Instructions for the task>
Gather each line in the entries that includes the string "agent".

Data>

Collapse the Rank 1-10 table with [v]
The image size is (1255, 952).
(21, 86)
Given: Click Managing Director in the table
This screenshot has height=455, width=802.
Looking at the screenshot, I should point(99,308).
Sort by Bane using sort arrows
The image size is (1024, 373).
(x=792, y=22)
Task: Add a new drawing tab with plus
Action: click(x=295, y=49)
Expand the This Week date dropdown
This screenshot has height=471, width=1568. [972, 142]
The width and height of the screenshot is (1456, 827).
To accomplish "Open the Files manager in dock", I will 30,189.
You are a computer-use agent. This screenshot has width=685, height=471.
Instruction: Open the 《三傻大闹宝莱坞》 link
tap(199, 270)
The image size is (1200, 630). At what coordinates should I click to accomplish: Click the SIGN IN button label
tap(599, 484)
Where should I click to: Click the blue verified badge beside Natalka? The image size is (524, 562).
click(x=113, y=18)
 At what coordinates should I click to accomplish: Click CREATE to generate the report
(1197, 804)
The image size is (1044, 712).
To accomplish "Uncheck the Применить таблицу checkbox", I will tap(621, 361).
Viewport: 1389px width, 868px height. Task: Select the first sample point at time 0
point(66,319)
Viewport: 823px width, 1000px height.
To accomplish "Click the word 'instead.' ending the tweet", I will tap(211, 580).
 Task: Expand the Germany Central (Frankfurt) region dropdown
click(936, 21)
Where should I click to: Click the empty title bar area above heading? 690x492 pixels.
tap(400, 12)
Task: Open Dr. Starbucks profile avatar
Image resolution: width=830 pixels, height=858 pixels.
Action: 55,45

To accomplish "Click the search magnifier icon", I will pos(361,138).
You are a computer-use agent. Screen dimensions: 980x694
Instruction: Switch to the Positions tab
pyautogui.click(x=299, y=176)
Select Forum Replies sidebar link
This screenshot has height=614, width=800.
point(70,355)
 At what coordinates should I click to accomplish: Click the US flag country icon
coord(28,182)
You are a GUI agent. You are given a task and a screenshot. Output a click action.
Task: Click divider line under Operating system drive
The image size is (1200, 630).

The completed task>
You are a computer-use agent. This screenshot has width=685, height=471.
You are a computer-use agent. Screen dimensions: 980x694
You are a GUI agent. You are given a task and a screenshot. Output a click action.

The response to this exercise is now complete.